▶ **PROBLEM TO WORK ON**: Locate the line containing "店舗名 (592, 1797)" in the material below. Copy that line and all following lines through the end exactly, omitting any pictures.

────────────────────────────────────────

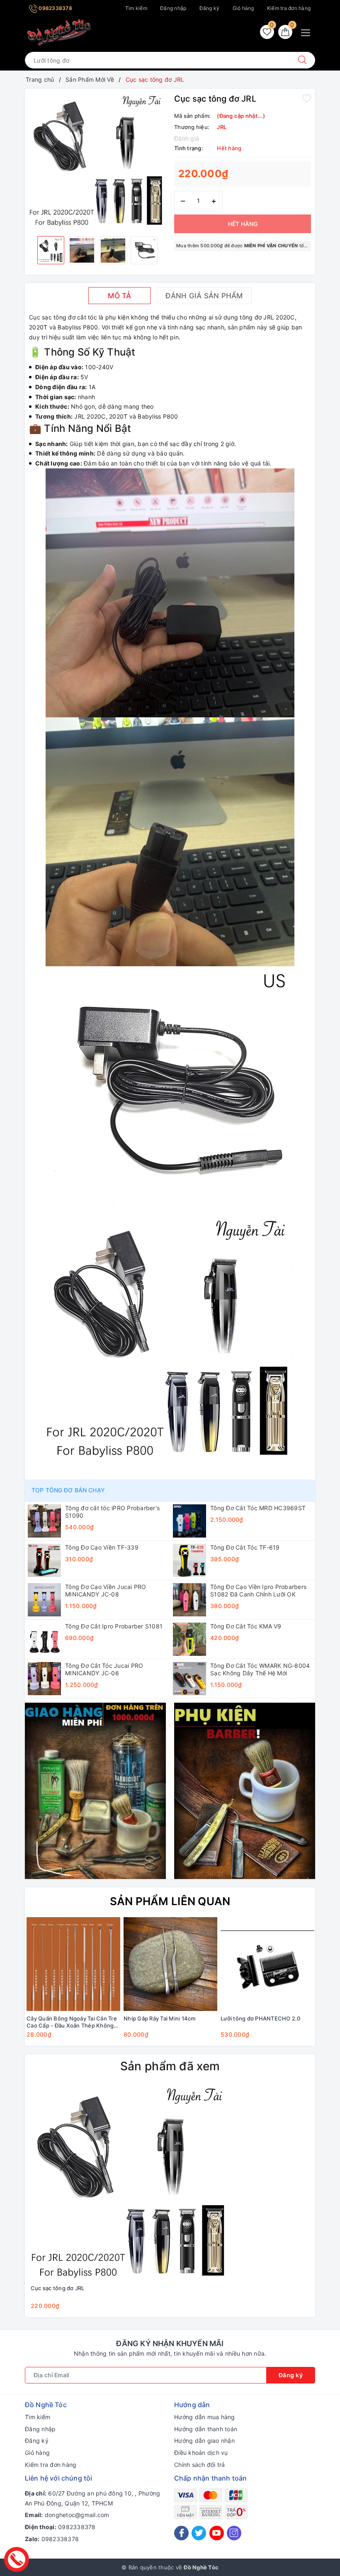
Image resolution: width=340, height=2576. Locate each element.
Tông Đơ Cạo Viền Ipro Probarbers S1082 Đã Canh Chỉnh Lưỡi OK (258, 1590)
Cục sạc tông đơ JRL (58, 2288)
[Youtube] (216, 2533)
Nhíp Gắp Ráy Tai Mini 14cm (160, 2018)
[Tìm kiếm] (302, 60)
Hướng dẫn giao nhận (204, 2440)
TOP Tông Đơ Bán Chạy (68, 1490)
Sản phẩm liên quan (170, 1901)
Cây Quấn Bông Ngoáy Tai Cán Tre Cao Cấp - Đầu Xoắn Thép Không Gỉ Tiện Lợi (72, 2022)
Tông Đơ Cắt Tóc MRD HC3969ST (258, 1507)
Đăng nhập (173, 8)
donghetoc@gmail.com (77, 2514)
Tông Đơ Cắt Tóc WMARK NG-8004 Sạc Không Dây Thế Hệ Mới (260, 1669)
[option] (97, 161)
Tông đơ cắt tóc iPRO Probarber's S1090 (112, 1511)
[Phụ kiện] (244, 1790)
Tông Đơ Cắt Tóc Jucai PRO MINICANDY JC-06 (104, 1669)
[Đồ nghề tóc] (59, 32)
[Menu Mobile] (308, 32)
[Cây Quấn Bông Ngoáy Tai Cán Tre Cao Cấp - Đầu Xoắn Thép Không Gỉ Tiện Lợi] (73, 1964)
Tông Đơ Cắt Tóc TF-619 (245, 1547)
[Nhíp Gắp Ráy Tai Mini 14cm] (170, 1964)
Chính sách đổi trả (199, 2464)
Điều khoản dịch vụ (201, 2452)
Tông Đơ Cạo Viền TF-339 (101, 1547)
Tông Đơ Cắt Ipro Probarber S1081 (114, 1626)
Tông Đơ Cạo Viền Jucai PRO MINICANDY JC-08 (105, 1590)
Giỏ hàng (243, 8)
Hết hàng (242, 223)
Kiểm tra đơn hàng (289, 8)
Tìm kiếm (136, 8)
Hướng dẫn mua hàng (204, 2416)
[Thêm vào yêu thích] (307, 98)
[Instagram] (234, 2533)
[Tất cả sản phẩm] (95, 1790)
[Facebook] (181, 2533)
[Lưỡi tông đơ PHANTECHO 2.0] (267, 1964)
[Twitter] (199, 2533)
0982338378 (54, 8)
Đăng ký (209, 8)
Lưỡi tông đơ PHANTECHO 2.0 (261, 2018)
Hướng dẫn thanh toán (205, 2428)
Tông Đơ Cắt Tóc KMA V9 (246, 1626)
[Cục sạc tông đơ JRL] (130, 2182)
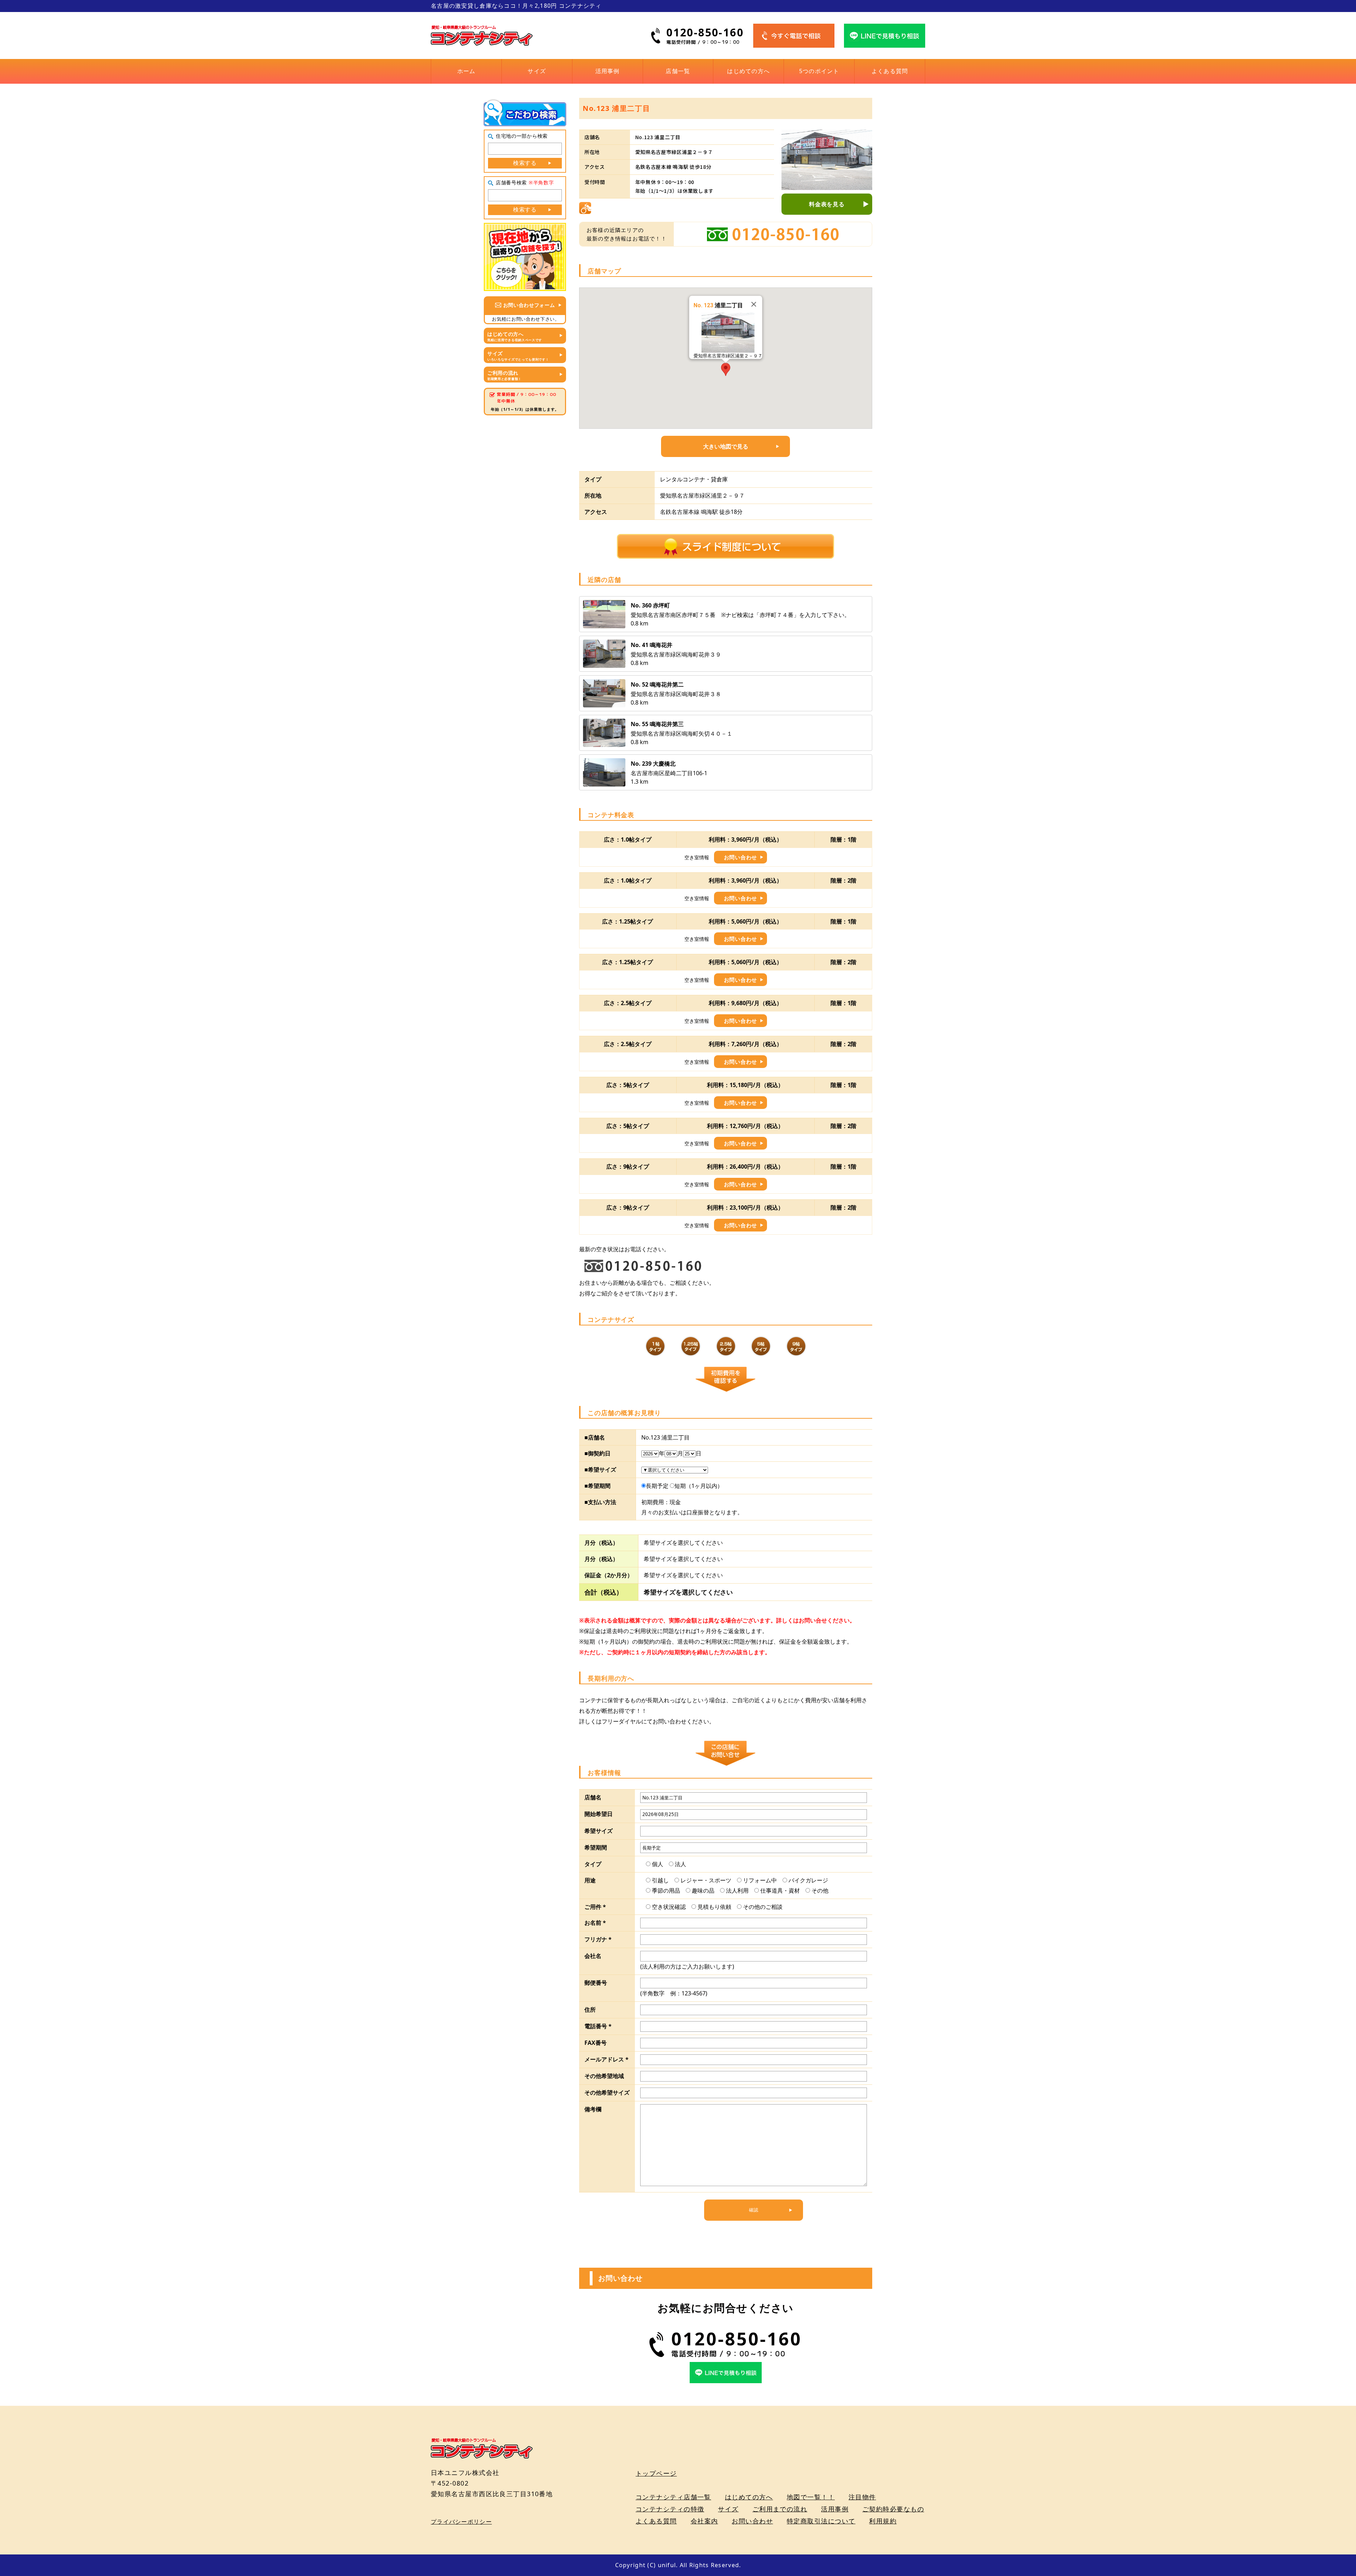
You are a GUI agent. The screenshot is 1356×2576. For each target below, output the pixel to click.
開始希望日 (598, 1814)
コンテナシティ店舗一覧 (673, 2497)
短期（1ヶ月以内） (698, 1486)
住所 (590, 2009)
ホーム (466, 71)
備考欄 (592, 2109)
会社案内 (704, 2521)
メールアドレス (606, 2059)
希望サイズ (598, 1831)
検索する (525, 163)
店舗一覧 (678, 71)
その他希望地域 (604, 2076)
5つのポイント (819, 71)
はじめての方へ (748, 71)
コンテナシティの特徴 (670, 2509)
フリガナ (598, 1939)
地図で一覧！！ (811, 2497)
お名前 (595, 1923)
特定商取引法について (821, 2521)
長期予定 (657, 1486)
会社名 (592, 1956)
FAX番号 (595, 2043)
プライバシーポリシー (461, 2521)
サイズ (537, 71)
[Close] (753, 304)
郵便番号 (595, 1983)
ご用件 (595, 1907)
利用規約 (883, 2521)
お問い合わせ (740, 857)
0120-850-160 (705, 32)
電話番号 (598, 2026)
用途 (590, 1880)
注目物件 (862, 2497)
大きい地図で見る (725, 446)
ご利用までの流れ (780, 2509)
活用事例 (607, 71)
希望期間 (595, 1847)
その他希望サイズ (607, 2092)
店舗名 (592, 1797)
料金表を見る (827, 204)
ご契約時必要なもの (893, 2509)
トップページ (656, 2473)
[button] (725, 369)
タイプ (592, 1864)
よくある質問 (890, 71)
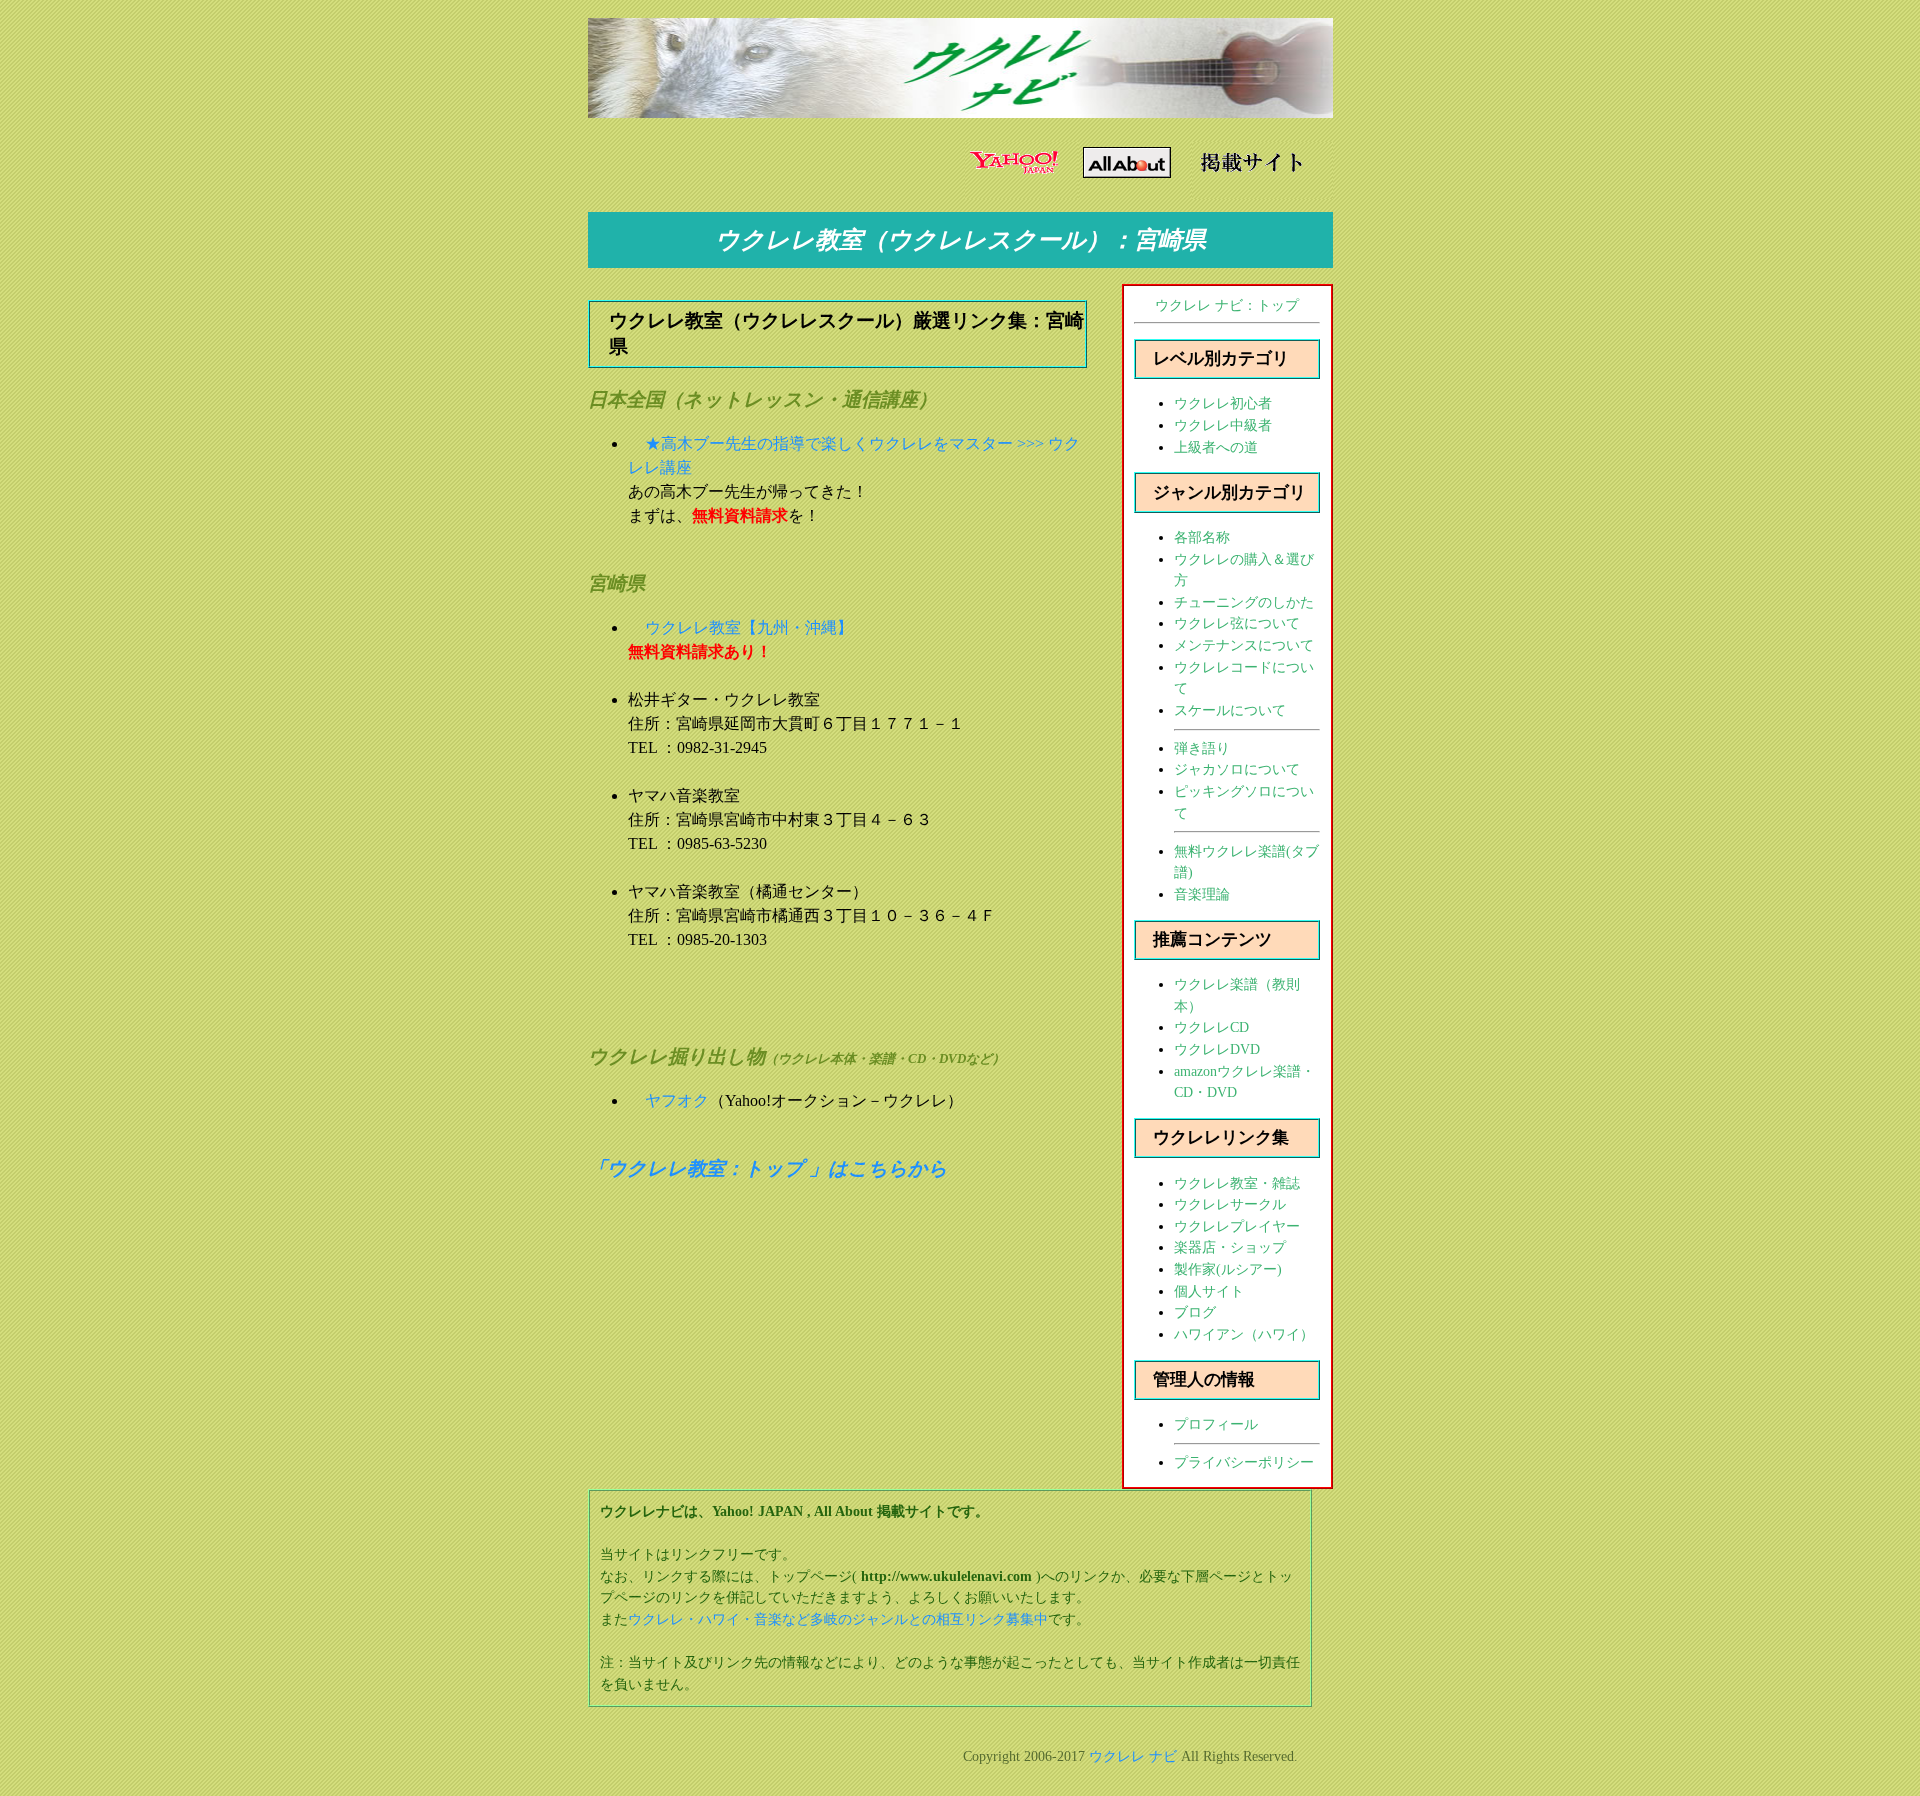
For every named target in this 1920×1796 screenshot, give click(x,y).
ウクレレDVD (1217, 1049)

────────────────────────────────────────

▶ **TASK ANSWER**:
店舗名 (592, 1797)
料金表を見る (827, 204)
ご契約時必要なもの (893, 2509)
トップページ (656, 2473)
[button] (725, 369)
タイプ (592, 1864)
よくある質問 (890, 71)
For every named target in this 1920×1796 screenshot, give click(x,y).
ウクレレDVD (1217, 1049)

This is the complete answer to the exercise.